Requirement:
The answer must be every line of the records below that holds the word "pixel".
___
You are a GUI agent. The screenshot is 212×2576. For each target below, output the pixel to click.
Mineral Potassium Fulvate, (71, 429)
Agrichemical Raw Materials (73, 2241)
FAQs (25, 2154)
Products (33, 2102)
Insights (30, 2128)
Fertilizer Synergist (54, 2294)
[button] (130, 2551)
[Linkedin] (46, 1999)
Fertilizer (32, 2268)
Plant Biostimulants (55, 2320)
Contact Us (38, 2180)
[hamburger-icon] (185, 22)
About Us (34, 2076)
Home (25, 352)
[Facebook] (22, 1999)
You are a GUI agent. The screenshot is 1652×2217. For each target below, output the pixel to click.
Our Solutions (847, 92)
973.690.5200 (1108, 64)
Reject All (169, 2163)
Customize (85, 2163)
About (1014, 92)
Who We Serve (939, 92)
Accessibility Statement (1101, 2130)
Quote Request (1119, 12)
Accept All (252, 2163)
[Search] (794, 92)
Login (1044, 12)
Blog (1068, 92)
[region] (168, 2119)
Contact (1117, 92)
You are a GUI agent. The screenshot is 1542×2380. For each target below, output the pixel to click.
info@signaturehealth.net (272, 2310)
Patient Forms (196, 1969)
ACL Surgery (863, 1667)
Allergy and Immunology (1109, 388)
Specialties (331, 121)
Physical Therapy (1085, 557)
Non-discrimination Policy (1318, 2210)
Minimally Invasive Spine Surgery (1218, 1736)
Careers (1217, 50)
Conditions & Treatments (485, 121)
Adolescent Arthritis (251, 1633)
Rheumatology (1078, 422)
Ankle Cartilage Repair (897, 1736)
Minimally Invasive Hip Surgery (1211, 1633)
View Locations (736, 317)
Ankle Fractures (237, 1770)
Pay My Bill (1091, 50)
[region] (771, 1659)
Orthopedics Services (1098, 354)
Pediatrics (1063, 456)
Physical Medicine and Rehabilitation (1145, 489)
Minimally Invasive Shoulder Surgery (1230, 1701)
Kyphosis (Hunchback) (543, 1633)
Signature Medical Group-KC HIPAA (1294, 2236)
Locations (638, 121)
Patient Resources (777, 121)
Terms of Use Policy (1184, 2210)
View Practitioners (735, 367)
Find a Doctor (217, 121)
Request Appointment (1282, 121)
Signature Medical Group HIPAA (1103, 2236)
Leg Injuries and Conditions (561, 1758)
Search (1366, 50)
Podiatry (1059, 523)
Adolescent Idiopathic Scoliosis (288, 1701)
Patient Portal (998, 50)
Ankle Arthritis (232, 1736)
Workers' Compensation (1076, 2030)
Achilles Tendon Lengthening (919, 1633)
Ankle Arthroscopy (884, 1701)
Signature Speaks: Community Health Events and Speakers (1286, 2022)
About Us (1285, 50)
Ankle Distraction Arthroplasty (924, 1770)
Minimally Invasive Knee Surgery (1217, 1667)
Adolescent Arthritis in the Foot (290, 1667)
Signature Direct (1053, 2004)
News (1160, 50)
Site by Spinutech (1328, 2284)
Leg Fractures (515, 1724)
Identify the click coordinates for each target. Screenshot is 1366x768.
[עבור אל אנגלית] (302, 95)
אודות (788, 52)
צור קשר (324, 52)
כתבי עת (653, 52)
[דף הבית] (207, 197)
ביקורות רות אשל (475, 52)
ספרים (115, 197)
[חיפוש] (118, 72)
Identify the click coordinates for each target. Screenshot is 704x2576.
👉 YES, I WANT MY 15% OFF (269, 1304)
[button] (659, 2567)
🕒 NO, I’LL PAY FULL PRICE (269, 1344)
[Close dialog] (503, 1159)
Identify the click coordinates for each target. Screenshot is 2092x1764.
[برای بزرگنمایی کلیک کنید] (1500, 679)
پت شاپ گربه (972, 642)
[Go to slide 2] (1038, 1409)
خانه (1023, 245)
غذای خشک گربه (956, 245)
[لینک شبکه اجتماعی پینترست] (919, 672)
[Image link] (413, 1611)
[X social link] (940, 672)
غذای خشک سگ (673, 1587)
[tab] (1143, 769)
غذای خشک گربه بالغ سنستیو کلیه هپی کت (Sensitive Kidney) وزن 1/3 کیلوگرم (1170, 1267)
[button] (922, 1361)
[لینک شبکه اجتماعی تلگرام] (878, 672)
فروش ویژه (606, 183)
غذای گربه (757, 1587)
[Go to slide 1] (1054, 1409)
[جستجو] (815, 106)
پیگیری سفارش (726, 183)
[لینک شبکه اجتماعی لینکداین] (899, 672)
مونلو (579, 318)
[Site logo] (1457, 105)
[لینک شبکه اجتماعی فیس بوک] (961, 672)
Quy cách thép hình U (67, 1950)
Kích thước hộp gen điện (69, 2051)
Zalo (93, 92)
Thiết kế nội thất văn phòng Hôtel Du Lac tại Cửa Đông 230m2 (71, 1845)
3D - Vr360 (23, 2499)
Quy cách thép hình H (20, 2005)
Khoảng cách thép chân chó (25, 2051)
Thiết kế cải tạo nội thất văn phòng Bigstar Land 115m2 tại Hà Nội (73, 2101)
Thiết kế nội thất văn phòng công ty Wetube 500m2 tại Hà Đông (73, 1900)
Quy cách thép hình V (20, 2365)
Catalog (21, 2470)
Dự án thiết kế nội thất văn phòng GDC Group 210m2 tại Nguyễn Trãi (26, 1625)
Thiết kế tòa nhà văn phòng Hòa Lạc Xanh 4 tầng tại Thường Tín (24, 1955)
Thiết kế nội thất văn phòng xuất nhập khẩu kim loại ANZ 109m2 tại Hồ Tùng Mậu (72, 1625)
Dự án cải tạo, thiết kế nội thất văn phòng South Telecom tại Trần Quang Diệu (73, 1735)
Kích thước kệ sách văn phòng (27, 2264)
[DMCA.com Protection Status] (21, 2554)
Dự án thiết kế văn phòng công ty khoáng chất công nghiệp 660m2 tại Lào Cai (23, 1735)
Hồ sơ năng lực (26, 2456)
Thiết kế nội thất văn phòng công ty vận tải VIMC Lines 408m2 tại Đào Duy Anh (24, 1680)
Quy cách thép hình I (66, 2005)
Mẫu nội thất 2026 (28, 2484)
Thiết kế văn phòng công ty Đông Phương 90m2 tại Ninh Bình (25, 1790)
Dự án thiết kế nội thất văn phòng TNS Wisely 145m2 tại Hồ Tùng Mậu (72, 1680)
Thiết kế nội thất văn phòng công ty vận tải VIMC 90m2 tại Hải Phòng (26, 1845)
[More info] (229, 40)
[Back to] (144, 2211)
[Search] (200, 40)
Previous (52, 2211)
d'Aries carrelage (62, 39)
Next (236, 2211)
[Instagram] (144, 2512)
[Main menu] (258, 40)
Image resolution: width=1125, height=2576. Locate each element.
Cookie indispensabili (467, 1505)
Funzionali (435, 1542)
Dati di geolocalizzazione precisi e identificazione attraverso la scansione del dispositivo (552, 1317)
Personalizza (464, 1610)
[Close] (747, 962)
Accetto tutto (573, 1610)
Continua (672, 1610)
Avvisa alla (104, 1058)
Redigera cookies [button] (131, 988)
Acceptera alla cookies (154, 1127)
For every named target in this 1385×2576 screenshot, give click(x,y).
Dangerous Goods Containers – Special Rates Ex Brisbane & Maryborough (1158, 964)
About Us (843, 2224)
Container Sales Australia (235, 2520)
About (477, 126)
___
Answer to the problem:
You are a GUI agent. The screenshot is 212×2576. For each target below, output the pixel to click.
You are a GUI agent. The screenshot is 1652×2217. For each target below, output the pixel to click.
You are a GUI agent. The screenshot is 1542×2380. For each target below, output the pixel to click.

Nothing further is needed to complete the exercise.